YOUR ASSIGNMENT :: Take the data below and copy exactly the lines starting at the one with "Task: Open the Tips for use tab" and finishing at the one with "Click the Setup", both included.

*** RECORDS PROVIDED ***

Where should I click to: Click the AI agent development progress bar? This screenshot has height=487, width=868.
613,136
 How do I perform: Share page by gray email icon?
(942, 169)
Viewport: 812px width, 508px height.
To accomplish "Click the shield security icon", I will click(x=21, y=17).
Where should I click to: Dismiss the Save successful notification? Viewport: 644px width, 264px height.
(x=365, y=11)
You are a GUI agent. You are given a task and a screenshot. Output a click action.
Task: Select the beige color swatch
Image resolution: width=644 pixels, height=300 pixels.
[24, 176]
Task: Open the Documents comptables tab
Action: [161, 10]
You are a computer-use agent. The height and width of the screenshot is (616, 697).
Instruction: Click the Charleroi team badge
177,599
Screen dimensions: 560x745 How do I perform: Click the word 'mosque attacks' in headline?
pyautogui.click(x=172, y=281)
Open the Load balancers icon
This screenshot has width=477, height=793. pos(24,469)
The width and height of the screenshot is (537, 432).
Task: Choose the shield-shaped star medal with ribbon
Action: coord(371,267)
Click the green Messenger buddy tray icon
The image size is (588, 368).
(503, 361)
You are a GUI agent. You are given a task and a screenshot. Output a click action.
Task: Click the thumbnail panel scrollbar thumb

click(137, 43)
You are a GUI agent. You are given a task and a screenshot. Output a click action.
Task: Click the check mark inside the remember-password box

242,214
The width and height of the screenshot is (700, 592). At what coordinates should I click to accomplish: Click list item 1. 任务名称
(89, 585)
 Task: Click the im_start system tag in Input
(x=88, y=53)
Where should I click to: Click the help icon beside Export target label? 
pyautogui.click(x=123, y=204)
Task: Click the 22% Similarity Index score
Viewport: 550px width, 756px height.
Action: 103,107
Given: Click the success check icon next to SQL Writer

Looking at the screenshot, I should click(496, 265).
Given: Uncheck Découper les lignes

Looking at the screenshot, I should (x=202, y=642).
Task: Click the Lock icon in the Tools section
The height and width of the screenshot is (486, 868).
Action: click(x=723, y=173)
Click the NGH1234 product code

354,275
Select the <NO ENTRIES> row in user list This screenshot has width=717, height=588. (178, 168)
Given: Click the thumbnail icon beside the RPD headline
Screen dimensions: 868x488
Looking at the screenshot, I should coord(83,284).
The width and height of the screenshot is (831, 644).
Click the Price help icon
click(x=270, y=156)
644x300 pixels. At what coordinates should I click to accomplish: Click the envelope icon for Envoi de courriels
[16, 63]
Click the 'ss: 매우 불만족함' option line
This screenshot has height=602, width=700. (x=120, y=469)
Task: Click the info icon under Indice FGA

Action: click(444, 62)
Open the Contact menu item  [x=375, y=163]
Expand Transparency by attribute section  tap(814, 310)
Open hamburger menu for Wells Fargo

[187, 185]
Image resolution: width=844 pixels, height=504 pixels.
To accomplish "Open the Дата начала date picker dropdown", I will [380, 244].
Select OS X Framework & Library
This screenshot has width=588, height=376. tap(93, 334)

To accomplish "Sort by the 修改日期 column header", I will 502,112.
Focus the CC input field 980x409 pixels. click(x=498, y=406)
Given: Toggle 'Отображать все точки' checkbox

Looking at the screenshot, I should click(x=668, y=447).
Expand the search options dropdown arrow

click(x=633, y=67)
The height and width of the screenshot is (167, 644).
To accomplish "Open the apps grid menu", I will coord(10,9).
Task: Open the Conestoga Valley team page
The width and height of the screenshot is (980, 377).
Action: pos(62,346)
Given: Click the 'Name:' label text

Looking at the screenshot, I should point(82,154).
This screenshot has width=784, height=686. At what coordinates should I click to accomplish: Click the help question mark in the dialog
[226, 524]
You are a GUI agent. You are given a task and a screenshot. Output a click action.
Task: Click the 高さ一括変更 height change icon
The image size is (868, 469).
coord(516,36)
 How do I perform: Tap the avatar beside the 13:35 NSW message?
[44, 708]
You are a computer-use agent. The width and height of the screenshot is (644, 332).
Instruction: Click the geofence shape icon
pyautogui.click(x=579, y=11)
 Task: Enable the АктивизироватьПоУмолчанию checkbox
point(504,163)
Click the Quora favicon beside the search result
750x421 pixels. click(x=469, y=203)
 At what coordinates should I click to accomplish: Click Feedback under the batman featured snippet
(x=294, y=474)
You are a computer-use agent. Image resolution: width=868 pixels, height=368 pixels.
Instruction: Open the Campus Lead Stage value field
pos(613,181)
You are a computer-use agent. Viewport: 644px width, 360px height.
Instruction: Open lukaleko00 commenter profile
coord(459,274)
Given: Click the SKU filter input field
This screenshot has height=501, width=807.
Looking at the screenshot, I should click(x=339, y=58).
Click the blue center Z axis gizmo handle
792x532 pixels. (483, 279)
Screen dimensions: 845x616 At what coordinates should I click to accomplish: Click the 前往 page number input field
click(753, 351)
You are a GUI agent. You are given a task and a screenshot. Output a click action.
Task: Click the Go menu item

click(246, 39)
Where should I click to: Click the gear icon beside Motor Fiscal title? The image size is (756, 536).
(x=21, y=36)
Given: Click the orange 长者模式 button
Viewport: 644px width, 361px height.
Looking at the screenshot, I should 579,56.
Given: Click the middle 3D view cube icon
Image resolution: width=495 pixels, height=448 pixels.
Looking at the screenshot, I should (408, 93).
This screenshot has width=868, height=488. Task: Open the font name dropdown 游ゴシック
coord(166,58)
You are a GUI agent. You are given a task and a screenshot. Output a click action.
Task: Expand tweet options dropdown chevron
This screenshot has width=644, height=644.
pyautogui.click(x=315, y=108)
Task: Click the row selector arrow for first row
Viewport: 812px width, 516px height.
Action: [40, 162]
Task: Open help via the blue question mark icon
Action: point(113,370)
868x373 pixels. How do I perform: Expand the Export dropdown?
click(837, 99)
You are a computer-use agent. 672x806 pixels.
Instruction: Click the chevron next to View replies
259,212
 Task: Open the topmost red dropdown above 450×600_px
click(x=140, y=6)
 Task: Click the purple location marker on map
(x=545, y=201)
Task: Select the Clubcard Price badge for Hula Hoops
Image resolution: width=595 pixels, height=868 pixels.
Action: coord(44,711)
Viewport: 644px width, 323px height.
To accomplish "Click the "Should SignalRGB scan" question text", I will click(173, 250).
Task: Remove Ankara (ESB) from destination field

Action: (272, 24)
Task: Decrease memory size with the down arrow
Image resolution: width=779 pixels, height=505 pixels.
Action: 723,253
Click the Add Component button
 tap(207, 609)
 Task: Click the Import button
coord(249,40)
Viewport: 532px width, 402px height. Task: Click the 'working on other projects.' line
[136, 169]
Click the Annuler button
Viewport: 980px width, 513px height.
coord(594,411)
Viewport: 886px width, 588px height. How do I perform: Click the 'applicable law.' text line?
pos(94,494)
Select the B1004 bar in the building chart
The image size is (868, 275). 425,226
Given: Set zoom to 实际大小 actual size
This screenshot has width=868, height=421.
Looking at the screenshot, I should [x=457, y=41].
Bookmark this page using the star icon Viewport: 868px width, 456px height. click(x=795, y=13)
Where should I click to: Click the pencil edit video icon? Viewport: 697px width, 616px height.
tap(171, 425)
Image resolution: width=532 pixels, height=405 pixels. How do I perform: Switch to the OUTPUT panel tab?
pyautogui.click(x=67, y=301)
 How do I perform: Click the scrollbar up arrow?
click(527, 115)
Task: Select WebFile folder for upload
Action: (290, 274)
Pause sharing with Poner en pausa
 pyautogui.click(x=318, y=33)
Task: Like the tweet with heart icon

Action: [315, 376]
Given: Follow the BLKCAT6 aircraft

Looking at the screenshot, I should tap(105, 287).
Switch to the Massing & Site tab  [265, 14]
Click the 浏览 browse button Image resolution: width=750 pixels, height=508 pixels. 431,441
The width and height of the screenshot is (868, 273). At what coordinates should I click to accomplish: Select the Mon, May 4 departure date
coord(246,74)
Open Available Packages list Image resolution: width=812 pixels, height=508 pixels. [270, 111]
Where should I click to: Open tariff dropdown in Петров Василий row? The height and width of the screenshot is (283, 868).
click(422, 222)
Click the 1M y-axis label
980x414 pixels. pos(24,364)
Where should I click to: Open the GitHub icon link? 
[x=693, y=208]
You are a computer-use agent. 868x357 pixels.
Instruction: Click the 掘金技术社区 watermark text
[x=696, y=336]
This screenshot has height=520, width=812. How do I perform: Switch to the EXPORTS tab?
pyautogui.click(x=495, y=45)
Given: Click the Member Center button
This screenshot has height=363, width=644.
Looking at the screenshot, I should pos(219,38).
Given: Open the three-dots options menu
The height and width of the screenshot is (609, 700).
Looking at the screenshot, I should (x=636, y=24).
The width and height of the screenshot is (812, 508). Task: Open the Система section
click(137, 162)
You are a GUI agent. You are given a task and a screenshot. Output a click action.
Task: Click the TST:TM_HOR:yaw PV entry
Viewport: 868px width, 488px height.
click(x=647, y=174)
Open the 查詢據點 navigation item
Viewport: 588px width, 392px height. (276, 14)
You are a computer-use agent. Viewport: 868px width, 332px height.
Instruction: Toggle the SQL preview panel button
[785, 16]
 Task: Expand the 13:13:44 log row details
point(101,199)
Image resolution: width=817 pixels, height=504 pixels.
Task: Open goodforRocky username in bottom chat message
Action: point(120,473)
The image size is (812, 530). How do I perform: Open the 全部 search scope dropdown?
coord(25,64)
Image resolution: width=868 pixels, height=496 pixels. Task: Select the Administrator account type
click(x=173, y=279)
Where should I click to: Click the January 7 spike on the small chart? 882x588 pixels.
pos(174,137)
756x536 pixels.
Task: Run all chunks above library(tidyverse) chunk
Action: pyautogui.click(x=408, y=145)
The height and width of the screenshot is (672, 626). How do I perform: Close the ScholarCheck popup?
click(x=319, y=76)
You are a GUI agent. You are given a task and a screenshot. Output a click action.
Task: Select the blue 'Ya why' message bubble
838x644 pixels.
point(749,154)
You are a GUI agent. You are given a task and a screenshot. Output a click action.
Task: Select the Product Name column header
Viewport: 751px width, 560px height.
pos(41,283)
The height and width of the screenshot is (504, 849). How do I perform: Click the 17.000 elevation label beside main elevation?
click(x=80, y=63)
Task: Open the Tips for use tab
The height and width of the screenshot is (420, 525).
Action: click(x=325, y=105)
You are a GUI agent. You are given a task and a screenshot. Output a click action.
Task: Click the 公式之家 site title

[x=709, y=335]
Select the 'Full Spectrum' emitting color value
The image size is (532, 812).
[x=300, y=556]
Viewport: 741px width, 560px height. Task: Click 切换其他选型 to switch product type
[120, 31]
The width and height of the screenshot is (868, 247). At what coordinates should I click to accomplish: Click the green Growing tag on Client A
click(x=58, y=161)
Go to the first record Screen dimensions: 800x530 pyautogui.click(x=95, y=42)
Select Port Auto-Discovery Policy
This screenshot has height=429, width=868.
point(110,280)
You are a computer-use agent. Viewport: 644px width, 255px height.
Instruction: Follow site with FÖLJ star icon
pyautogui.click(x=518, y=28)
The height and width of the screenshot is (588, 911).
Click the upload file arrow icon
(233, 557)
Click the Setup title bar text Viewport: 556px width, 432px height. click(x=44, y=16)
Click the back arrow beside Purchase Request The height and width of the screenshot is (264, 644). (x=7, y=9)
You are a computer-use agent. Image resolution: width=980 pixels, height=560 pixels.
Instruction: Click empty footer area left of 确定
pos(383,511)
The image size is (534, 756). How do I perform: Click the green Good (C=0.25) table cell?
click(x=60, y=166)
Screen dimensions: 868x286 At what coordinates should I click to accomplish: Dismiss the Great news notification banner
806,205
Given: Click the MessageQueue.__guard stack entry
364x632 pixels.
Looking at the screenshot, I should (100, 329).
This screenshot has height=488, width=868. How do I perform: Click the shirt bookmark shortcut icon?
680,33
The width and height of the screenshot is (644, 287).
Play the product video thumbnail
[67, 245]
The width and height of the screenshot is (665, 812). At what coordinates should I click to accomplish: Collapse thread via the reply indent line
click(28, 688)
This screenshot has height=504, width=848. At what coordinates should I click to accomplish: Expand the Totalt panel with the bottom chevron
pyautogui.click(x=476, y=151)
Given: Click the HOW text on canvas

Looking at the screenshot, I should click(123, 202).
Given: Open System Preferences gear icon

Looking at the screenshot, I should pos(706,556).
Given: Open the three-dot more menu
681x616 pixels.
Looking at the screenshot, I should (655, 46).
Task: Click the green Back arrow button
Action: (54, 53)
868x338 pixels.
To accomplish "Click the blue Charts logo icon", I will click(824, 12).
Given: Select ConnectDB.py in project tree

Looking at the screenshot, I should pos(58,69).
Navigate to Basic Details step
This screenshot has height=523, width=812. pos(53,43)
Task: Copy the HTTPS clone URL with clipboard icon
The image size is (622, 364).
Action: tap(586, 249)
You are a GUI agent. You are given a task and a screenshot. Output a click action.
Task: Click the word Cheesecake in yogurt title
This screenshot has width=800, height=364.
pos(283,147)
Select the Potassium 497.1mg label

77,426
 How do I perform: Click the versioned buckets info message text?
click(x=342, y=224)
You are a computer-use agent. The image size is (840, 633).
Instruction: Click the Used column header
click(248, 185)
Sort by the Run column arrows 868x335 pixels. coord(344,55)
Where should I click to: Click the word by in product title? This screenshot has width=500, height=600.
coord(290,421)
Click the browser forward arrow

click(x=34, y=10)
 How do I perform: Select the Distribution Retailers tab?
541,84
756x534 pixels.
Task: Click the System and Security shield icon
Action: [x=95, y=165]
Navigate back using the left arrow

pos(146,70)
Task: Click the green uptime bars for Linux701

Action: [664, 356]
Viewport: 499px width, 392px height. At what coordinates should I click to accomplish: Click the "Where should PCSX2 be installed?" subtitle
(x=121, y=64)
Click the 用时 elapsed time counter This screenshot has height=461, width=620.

*** End of RECORDS PROVIDED ***

YOUR SOLUTION ::
Task: Open the Tips for use tab
The height and width of the screenshot is (420, 525).
Action: click(x=325, y=105)
You are a GUI agent. You are given a task and a screenshot. Output a click action.
Task: Click the 公式之家 site title

[x=709, y=335]
Select the 'Full Spectrum' emitting color value
The image size is (532, 812).
[x=300, y=556]
Viewport: 741px width, 560px height. Task: Click 切换其他选型 to switch product type
[120, 31]
The width and height of the screenshot is (868, 247). At what coordinates should I click to accomplish: Click the green Growing tag on Client A
click(x=58, y=161)
Go to the first record Screen dimensions: 800x530 pyautogui.click(x=95, y=42)
Select Port Auto-Discovery Policy
This screenshot has height=429, width=868.
point(110,280)
You are a computer-use agent. Viewport: 644px width, 255px height.
Instruction: Follow site with FÖLJ star icon
pyautogui.click(x=518, y=28)
The height and width of the screenshot is (588, 911).
Click the upload file arrow icon
(233, 557)
Click the Setup title bar text Viewport: 556px width, 432px height. click(x=44, y=16)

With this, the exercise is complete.